The question: do people give different estimates of a distance after being fatigued by exercise, and does ingesting sugar during the exercise change the relationship?

The setup: participants are shown a sequence of 3 targets at different distances, and asked to provide a distance estimate for each. They then exercise for a while, and then make 3 more distance estimates to 3 new target distances. This whole procedure happens twice for each participant, on separate days, and one day they ingest sugar, while on the control day they do not.

The data:

DV: Distance estimates

IVs:

  • Actual distance: 6 possible distances
  • Condition: 2 level factor: treatment/placebo
  • Measurement occasion: 2 level factor: Pre/Post exercise

So, for each subject, I have:

  • 3 distance estimates before exercising w/ sugar
  • 3 distance estimates after exercising with sugar
  • 3 distance estimates before exercising w/out
  • 3 distance estimates after exercising w/out.
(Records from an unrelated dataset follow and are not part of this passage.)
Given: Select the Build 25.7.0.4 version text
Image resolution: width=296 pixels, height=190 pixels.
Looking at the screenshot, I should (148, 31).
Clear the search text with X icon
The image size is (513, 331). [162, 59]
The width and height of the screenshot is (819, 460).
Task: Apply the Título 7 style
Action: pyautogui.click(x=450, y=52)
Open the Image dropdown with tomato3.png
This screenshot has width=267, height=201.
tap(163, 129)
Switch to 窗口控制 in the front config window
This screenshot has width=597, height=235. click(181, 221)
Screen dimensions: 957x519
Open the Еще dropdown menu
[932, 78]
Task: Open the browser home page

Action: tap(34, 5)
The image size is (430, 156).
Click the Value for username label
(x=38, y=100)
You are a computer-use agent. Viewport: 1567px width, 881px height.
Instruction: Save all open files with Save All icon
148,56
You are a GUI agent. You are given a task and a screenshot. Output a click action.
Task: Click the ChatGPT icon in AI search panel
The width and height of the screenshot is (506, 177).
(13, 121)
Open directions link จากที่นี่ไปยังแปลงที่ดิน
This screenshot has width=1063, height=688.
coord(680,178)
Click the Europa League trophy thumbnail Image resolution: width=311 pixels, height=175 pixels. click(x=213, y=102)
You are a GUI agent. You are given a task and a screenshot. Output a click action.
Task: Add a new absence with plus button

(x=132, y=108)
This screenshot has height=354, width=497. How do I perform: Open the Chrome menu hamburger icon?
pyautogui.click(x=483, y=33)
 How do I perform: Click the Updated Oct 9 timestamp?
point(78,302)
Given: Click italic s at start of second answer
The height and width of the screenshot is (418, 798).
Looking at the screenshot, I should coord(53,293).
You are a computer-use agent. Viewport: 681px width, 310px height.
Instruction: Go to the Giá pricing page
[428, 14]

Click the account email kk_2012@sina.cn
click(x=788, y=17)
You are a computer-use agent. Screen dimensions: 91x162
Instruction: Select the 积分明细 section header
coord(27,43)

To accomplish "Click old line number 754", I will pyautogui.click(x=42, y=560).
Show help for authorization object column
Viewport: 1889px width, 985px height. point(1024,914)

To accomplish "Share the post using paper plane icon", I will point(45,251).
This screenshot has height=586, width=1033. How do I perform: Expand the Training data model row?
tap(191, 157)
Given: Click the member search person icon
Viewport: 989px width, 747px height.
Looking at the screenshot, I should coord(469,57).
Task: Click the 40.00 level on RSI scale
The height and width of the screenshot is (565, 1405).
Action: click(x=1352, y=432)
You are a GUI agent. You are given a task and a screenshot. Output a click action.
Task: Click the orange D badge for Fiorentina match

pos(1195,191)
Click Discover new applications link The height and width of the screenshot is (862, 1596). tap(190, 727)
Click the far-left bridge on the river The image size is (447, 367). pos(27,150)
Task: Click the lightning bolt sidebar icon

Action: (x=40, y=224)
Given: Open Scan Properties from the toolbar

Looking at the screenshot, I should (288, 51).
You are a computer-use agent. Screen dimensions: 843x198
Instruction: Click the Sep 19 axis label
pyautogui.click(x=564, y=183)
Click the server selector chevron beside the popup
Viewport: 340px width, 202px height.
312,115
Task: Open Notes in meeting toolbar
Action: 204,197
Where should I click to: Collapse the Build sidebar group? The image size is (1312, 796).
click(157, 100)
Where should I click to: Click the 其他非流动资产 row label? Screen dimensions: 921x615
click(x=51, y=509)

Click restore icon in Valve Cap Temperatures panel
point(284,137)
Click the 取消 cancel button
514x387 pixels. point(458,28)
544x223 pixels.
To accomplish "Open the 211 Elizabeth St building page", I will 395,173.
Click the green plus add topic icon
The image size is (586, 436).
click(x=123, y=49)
Ultimately, I'd like to know if the estimates people make post-exercise are different depending on the Condition, but those estimates should also be dependent on the starting point of Pre-exercise estimates. Since the actual target distances before and after are different, I can't do a direct comparison (the means of each group of 3 are the same, however).

The thing that is tripping me up is that both factors are within subjects. I have repeated measures at different levels (repeated estimates in each state, repeated estimates separated by time, and repeated estimates separated by treatment) and I'm not sure what to treat as fixed effects and what to treat as random effects, whether I have a nested structure or not, and whether I should be looking at random intercepts only or also random slopes (and for which variables).

Any help or suggestions are greatly appreciated. Thanks!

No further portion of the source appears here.